SABATO 20 NOVEMBRE 1976, IL GIORNO DELL’INAUGURAZIONE

La realtà oggettiva delle cose induce comunque a pensare che anche l’eventuale problema sopraggiunto possa essere stato risolto in breve tempo, se è vero che nel novembre del 1976 il nuovo ospedale generale di zona entra ufficialmente in attività con 147 posti letto (l’inaugurazione ufficiale, sabato 20, è presenziata dall’avvocato Ameglio Fanfani, in qualità di presidente del cda dell’ospedale e dal sindaco Ivano Del Furia), pur con qualche iniziale e inevitabile collegamento con il vecchio, tipico di quando avviene un importante passaggio di consegne. È intanto un palazzo moderno, che esprime il top dell’edilizia del momento: un qualcosa che inorgoglisce i biturgensi, perché ora un ospedale nuovo ce l’hanno anche loro; per questa città, che costituiva allora la “locomotiva” economico-produttiva della vallata, era stato un salto in avanti notevole a livello di qualità della vita e se fino ad allora i cameroni erano ricavati all’interno di vecchie sale, con un numero di malati anche ingente, stavolta tutto era stato razionalmente predisposto.

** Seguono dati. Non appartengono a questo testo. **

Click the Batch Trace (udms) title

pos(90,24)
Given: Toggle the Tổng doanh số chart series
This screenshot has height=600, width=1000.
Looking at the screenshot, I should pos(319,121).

Medicina e chirurgia avevano le sezioni uomini e donne rigorosamente separate, poi c’era il reparto di ostetricia e ginecologia – grazie al quale i bimbi tornavano a nascere al Borgo – e per la prima volta compariva sulla scena la pediatria, grazie alla figura storica che la sanità della Valtiberina ha avuto in questa branca della medicina: la dottoressa Anna Maria Bartolomei, morta nel gennaio del 2016. Ovviamente, nel nuovo ospedale erano stati trasferiti anche pronto soccorso e laboratori analisi: c’erano gli ambulatori specialisti ma non ancora le particolari sezioni quali ad esempio sono l’ortopedia e l’oculistica di oggi. Il professor Piero Forconi era ancora il responsabile della chirurgia, anche se vicino al pensionamento; a breve, sarebbe stato sostituto dal dottor Stangoni e dall’aiuto primario, il dottor Francesco Berra, mentre la conduzione della medicina era già nelle mani del professor Alessandro Panerai.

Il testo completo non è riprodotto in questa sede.